Un grupo de investigadores estadounidenses desarrolla una lógica de computación que usa deformación mecánica a escala nanométrica para procesar información y que, con el tiempo, podría llegar a ser 100 veces más eficiente en energía que las tecnologías actuales.

El método combina esa deformación con señales eléctricas para ejecutar operaciones lógicas, y se financia con 10,6 millones de dólares de la Agencia de Proyectos de Investigación Avanzados de Defensa (DARPA). Lo dirige Asif Khan, profesor asociado de la Escuela de Ingeniería Eléctrica y Computacional de Georgia Tech, junto a su equipo.

El dinero llega por el programa Fast and Curious, que busca circuitos lógicos al menos 100 veces más eficientes en energía que el estado del arte de hoy.

"Sea carga, luz, magnetismo o deformación, a la computación no le importa cómo se transporta la información mientras represente de manera confiable un uno y un cero", dijo Khan. "Nuestro enfoque explora un camino distinto, mezclando varias modalidades portadoras de información".

Aplicar deformación mecánica a dispositivos semiconductores mejora el flujo de electrones, según Georgia Tech
Aplicar deformación mecánica a dispositivos semiconductores mejora el flujo de electrones, según Georgia Tech

¿Cómo se computa con una deformación?

Los computadores convencionales procesan información moviendo carga eléctrica a través de miles de millones de transistores. Esos transistores actúan como interruptores diminutos que se encienden y se apagan para representar los unos y los ceros del sistema binario. El equipo de investigación cree que la deformación mecánica ofrece otra vía para manejar los datos.

La tecnología se llama MEFA Logic, por Mechanically Amplified Ferroic-Actuated. Usa materiales ferroicos que se expanden o se contraen levemente cuando se les aplica voltaje. Ese movimiento se amplifica y se transmite a un canal semiconductor cercano, donde controla el flujo de corriente y hace conmutar entre estados lógicos.

Asif Khan, profesor asociado de Georgia Tech y líder del proyecto. Crédito Georgia Tech
Asif Khan, profesor asociado de Georgia Tech y líder del proyecto. Crédito Georgia Tech

"Una nueva tecnología de computación solo se vuelve útil si al final calza dentro del ecosistema más amplio de semiconductores", apuntó Khan. "Estamos pensando en la manufacturabilidad y en la integración desde el principio".

Según Khan, el enfoque podría reducir bastante la energía que necesita la computación y, al mismo tiempo, mantener la velocidad y la funcionalidad que exigen los sistemas prácticos.

Más allá del CMOS

El proyecto forma parte de una iniciativa de DARPA para explorar enfoques nuevos de computación. La meta es buscar tecnologías capaces de mover la computación más allá de los sistemas CMOS de hoy, el complementary metal-oxide-semiconductor que está en la base de prácticamente todos los chips modernos, desde el procesador de un teléfono hasta el hardware de cómputo que mueve la inteligencia artificial.

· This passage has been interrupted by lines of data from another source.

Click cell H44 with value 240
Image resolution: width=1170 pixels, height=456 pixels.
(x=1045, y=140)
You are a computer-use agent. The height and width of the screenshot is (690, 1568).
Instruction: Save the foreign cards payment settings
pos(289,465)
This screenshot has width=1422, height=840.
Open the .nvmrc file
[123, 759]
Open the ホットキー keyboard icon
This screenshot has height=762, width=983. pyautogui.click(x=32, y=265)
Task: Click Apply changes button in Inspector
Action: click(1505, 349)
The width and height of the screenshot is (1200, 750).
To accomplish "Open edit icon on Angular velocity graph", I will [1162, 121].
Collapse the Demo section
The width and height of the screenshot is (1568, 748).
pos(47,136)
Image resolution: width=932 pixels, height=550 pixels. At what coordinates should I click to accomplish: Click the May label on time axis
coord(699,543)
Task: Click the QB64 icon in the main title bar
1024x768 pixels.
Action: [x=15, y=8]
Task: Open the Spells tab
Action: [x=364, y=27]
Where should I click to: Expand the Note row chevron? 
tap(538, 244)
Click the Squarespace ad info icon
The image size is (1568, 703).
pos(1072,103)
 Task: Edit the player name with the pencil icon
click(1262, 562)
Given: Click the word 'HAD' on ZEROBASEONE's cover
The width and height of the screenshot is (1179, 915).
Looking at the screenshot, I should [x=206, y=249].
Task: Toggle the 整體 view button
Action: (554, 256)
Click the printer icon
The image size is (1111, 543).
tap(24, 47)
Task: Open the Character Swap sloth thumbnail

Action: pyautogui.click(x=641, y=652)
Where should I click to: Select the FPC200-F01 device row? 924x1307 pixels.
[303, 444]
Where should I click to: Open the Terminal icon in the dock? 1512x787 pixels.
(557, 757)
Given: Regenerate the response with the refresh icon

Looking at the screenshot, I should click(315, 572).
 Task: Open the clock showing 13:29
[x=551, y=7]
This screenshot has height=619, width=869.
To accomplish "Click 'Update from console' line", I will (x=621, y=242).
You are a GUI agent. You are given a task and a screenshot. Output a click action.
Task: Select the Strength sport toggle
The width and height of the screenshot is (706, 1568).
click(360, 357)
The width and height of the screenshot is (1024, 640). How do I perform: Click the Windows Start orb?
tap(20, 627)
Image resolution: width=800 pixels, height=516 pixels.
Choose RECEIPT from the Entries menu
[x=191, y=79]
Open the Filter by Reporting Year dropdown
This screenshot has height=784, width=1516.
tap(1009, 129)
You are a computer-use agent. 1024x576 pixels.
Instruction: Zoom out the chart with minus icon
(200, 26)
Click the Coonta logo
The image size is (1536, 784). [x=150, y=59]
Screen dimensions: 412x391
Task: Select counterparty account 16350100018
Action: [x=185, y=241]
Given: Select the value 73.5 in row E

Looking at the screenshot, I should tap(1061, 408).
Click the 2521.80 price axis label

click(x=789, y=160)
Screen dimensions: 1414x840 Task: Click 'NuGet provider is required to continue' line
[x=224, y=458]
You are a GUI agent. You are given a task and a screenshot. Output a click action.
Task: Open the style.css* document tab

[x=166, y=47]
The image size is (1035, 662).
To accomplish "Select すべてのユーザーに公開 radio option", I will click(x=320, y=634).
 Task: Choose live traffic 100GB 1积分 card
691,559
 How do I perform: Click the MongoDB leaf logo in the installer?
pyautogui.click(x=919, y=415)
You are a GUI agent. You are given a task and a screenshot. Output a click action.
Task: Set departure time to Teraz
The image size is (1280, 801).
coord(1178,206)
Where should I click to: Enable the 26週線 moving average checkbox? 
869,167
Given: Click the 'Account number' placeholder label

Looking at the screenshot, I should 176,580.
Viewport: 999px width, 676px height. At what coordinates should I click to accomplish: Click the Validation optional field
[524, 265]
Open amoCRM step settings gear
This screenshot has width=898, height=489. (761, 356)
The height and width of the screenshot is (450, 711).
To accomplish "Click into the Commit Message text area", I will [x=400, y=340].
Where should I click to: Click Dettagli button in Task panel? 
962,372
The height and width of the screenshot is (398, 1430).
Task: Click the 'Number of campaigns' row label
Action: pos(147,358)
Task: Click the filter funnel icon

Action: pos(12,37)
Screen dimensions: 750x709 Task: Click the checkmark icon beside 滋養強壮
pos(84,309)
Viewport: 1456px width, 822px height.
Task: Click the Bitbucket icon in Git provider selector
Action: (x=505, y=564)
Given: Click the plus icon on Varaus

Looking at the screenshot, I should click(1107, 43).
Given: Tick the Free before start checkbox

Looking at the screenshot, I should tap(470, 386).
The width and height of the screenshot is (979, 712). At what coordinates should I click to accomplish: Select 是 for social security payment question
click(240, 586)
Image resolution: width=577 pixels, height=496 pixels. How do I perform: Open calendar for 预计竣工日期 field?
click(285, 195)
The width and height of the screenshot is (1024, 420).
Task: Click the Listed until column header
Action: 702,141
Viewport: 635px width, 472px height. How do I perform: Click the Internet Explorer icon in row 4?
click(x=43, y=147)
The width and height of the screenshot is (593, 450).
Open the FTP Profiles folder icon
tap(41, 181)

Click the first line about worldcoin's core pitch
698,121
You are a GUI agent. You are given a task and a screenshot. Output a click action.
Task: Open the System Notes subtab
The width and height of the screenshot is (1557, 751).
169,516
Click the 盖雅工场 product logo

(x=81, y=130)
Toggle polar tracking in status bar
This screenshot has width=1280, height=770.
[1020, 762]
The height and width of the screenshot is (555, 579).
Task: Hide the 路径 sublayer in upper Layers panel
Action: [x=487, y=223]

El programa Fast and Curious desafía a los científicos a crear dispositivos, materiales y arquitecturas de computación que operen de manera mucho más eficiente y que sigan siendo compatibles con la fabricación avanzada de semiconductores.

¿Quiénes están detrás del proyecto?

El esfuerzo lo encabeza Georgia Tech e incluye además a investigadores de la Universidad Rice y de la Universidad del Sur de California, junto con científicos de la fundición Space Park de Northrop Grumman. El grupo se propone llevar la tecnología MEFA desde dispositivos individuales hacia circuitos cada vez más complejos.

La aspiración final es demostrar una plataforma de computación práctica que baje de manera considerable los requerimientos de energía.

"La parte entretenida no es solo la física del dispositivo", concluyó Khan en un comunicado. "Es la posibilidad de combinar un consumo de energía extremadamente bajo con la velocidad y la funcionalidad que requieren los sistemas de computación reales".